Several significant biological process and signaling pathway which were active in high risk or low risk group have been revealed to provide a new insights of the development of HCC. We have divided patients from training cohort into two subtypes by performing our gene signature. Next, we conducted differential expression analysis between high and low group to the association between the metabolic genes and two subtypes. We found that upregulated genes in high risk group were mainly involved in cell cycle regulation, and upregulated genes in low risk group were mainly involved metabolic and energy regulation. Likely, GSEA analysis have demonstrated the similar result. Significant pathways which were active in high risk group were mainly related with cell cycle regulation.
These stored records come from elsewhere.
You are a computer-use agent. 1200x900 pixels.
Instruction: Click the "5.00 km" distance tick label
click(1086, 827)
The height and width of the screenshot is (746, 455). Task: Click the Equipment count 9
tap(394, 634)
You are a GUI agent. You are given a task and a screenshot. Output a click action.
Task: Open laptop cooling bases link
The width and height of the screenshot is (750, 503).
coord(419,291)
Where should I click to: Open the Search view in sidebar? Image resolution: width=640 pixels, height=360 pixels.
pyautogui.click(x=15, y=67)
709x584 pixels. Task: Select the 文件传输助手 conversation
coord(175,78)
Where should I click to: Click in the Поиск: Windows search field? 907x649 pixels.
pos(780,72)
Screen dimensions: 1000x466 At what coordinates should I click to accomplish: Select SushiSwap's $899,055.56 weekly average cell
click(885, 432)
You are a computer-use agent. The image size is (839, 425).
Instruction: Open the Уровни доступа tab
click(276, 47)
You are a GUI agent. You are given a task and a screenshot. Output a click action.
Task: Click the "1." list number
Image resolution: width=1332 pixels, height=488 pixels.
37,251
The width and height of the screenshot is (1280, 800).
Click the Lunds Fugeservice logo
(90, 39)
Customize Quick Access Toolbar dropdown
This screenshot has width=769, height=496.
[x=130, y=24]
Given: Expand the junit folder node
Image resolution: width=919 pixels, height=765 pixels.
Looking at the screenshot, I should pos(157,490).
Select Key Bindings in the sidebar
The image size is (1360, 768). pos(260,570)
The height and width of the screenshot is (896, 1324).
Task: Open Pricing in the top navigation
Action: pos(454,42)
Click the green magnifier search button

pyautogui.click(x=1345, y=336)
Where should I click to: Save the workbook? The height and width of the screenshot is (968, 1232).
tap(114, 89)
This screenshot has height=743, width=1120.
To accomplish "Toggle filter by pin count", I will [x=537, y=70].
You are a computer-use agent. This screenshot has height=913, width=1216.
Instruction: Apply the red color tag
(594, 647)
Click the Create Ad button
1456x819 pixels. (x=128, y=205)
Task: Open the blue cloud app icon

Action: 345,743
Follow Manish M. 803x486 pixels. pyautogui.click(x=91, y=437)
In contrast, meaningful pathways which were active in low risk group were mainly associated with metabolic and energy regulation.

Conclusion

The study identified ten prognostic genes that participate aberrant metabolism in HCC, and developed a metabolic ten-gene signature which provides more powerful prognostic information and improve the survival prediction for HCC. We could also score each patient according to the metabolic nine-gene signature and thus identified high-risk HCC patients. The prognostic ability of ten-gene signature was validated by internal testing cohort, GSE14520 testing cohort, ICGC testing cohort, entire testing cohort. Moreover, several significant biological process and signaling pathway have been identified to provide a new insights of the development of HCC. However, further biological experiments should performed to validate our results.